Si continúan las discrepancias, puede ser necesario volver a verificar con
una autoridad de mayor jerarquía (con el oficial del distrito electoral o con
el organismo electoral) el número de papeletas que fueron enviadas a la mesa de
votación e informarle de la situación. Una parte importante de la transparencia
que requiere cualquier elección o evento electoral consiste en mantener informadas
a las altas autoridades de cualquier problema.
Si no se encuentra solución, se tendrán que efectuar modificaciones o
cambios al libro de registro de la votación, a los formatos de escrutinio, a
las hojas de cálculo y a la declaración de resultados para que reflejen el
número adecuado de papeletas. Para validar estas nuevas estadísticas y para
asegurar que todos los que deban conocer los cambios estén informados de la
situación y estén de acuerdo con ello, los oficiales de la mesa de votación y
escrutinio, y los representantes de partidos o candidatos que estuvieron
presentes en las mesas de votación tendrán que firmar los formatos y el libro
de registro de la votación.
Una vez que se hizo la primera conciliación, el oficial de escrutinio
verificará que los sellos permanecen intactos y que el número de serie es el
mismo que ese registro en la apertura de la mesa de votación. Si se usan
candados, entonces la persona a cargo debe pedir a la persona que tenga el
juego de llaves que ayude a la apertura de las urnas.

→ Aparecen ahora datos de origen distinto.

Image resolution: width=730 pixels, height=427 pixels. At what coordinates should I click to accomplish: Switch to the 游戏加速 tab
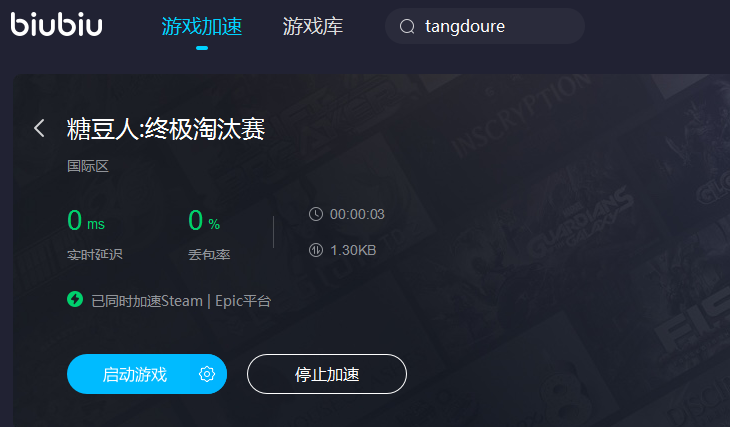202,27
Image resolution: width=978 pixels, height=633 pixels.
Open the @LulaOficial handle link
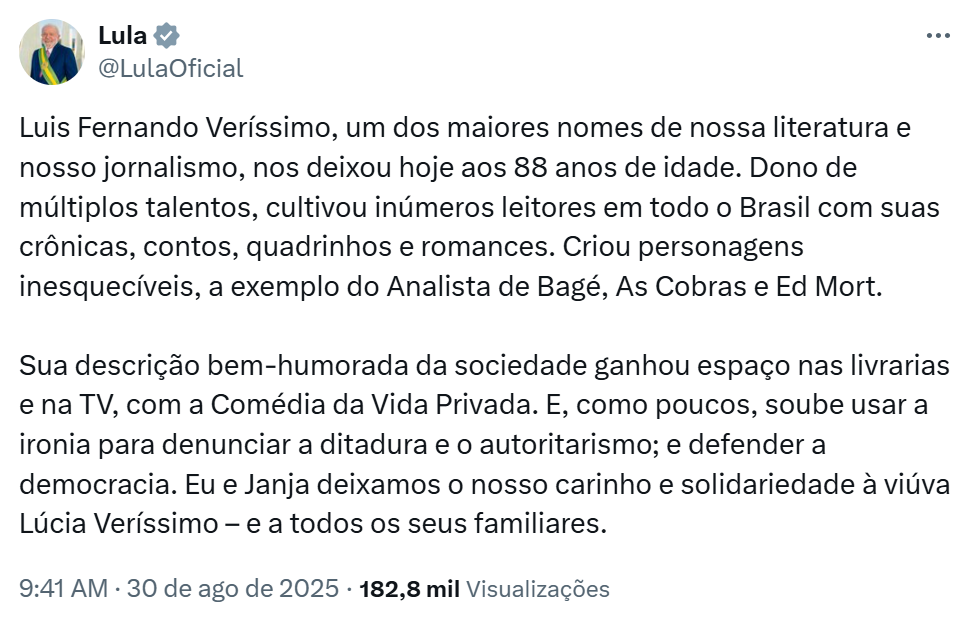(170, 68)
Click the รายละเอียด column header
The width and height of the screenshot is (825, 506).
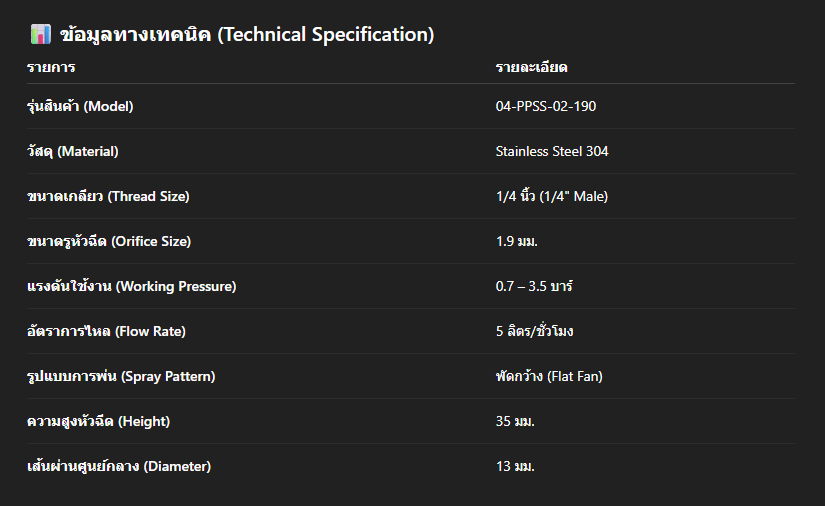tap(532, 68)
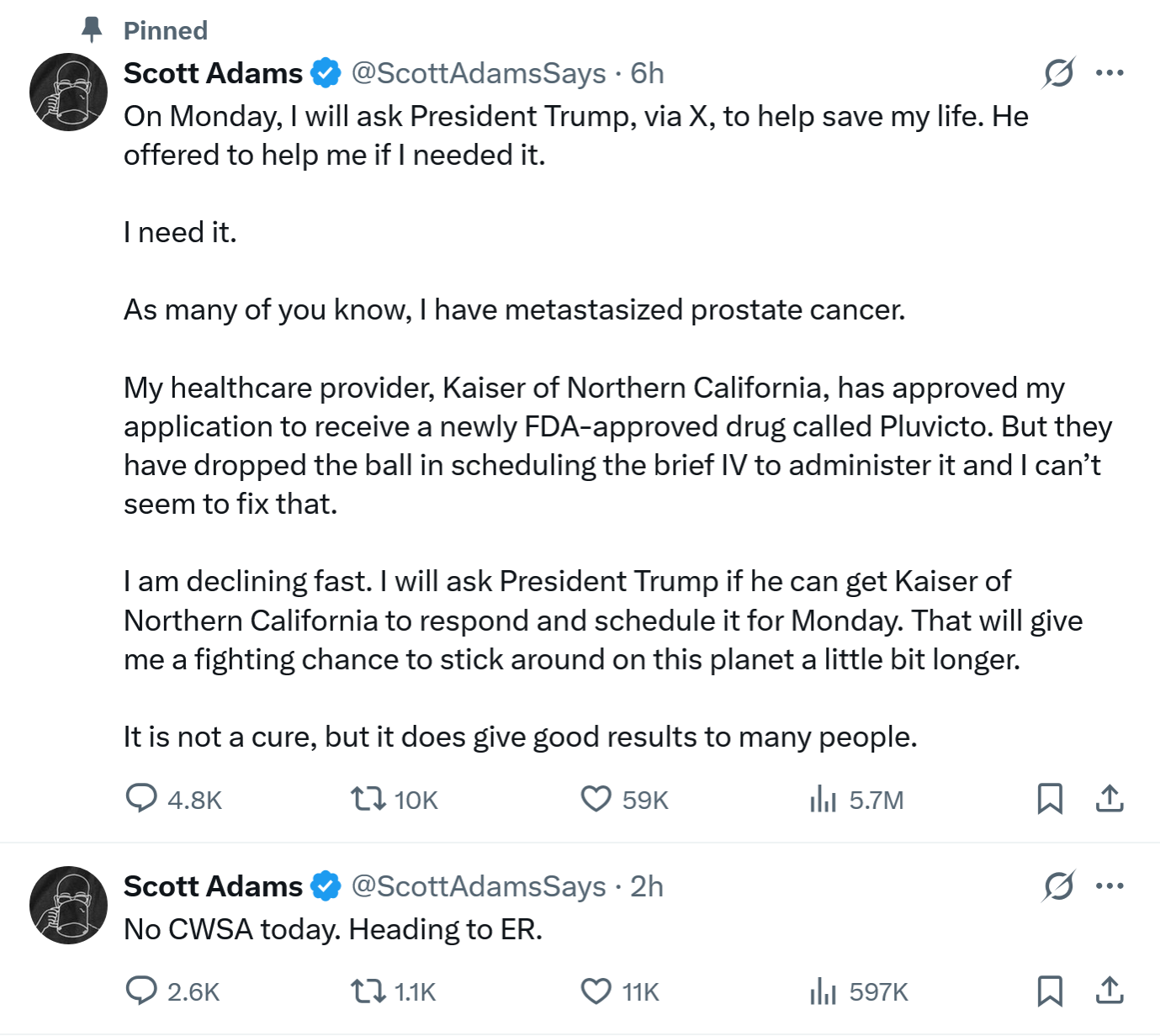
Task: Open more options on the second post
Action: [1110, 886]
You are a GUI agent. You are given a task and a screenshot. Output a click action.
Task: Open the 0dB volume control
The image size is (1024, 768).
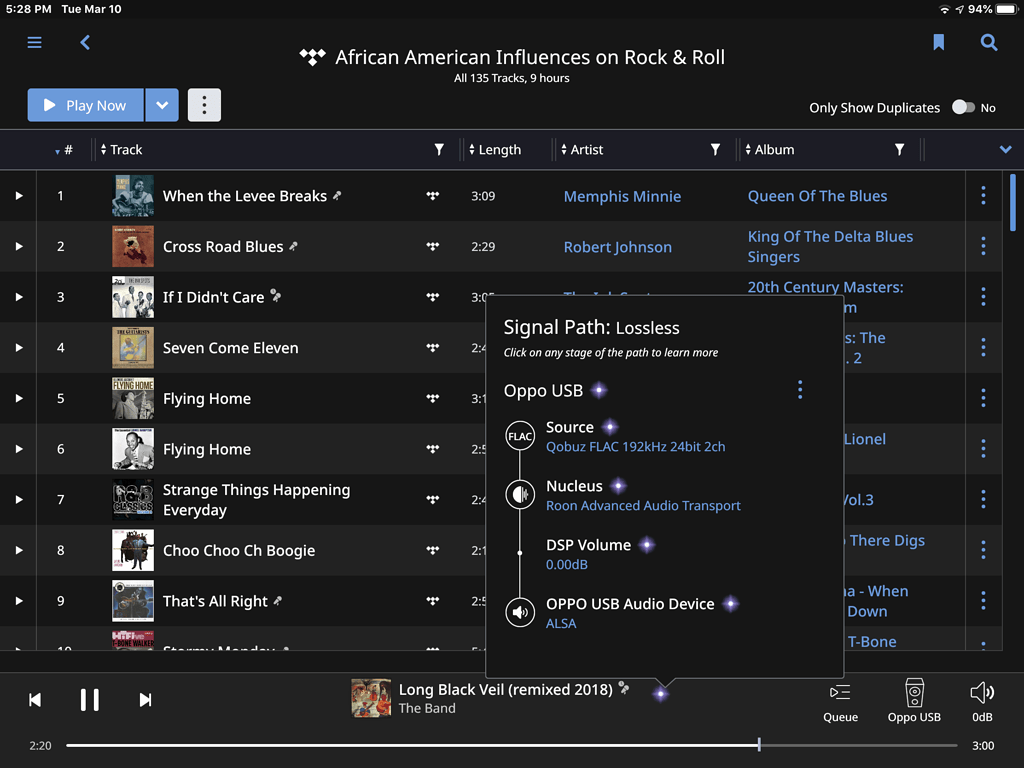tap(981, 700)
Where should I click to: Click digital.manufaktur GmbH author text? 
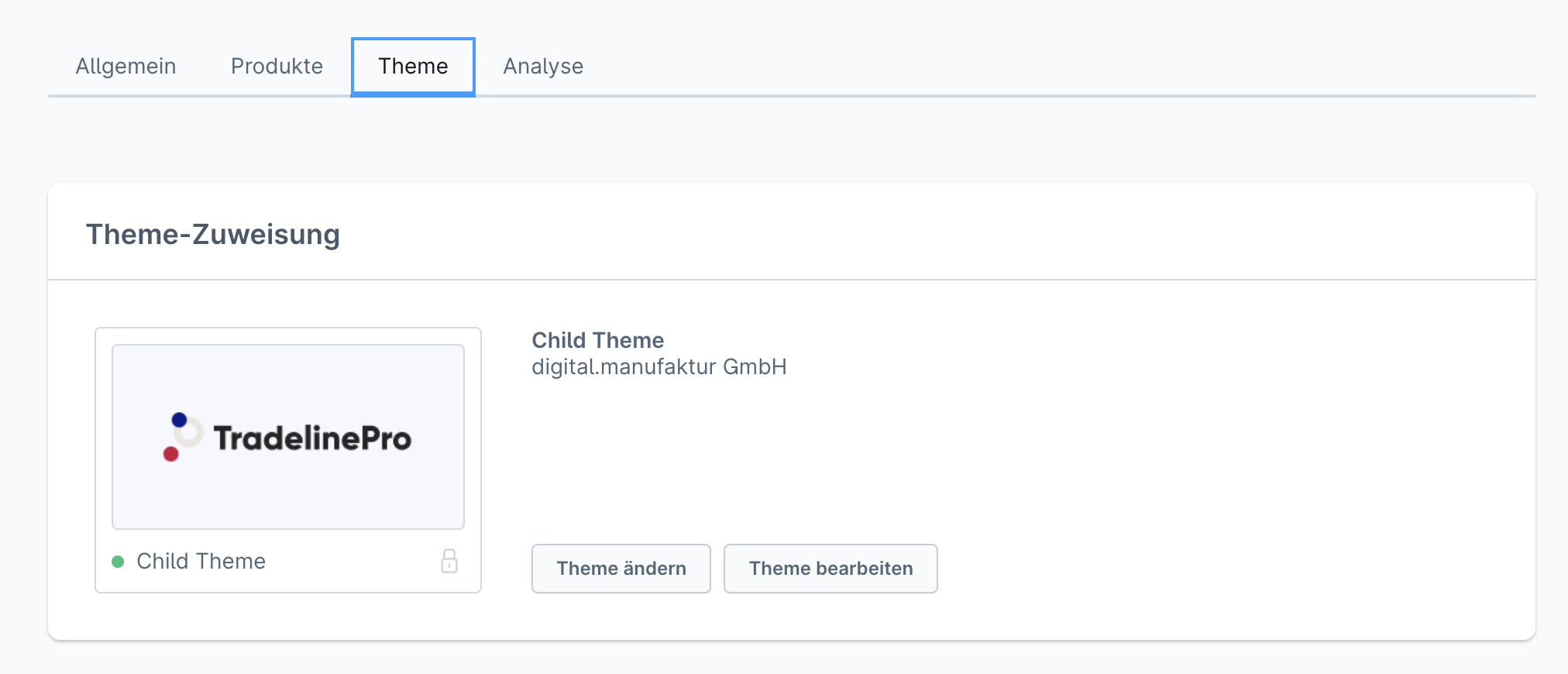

Esta información tendrá que anotarse en el libro de registro de la
votación. Después, la urna se abrirá y el contenido se vaciará en la mesa.
Estos votos (o sobres) se contarán y se compararán con las estadísticas que se
hayan obtenido previamente.
El número de votos (o sobres) en la urna debe coincidir con el número
de electores que votó, cifra que se puede obtener contando el número de folios usados
(número de votos usados) y de papeletas sin usar menos el número de votos
estropeados. Después del escrutinio de votos para cada candidato/partido/opción
se realiza otra conciliación con el objetivo de verificar que todas las
estadísticas coincidan antes de que se realice la declaración de resultados de
la mesa de votación.
Si se presentan discrepancias, será necesario repetir el proceso de
escrutinio una o dos veces hasta que se encuentren los votos perdidos- o una
explicación para la discrepancia-.
Si
después de la verificación no se encuentran los votos perdidos, entonces será
conveniente informar del problema al organismo electoral y hacer una
verificación en el registro de la votación (con una verificación especial del
número de votos enviados a la mesa de votación). Si aún así no se encuentra
solución, se harán las observaciones necesarias en los formatos para que así
los firmen los oficiales de escrutinio y los representantes de partidos y
candidatos. Esta nueva estadística será la que se considere oficial para la
mesa de votación.
En algunos
países, la legislación, las normas o los funcionarios del organismo electoral
pueden impedir que continúe el escrutinio de votos que no puede conciliarse, o
que no muestra una variación aceptable (por ejemplo, que la diferencia no es mayor
a dos, tres, o cinco votos). Si se descubren discrepancias importantes, se
pueden aplicar ciertas previsiones contemplas por la ley.
En
algunos casos, si se sospecha de fraude, puede ser necesario retrasar la
apertura y el escrutinio del contenido de las urnas hasta que el organismo
electoral investigue el problema y decida qué hacer con las urnas. Los
oficiales de las mesas de votación y escrutinio deben ser debidamente instruidos
sobre estos procedimientos en la capacitación que se les brinde.
Cuando se realizan varios tipos de elección el mismo día, como
elecciones presidenciales, legislativas y municipales, es común que se
encuentren votos en la urna equivocada. En esos casos el oficial de escrutinio
debe transferir las papeletas a la urna adecuada, conciliar todos los votos y
elaborar un reporte para cada caso. Después de esto es conveniente realizar una
conciliación del escrutinio de la votación y, si no hay discrepancias, el
oficial de escrutinio puede iniciar el conteo de votos.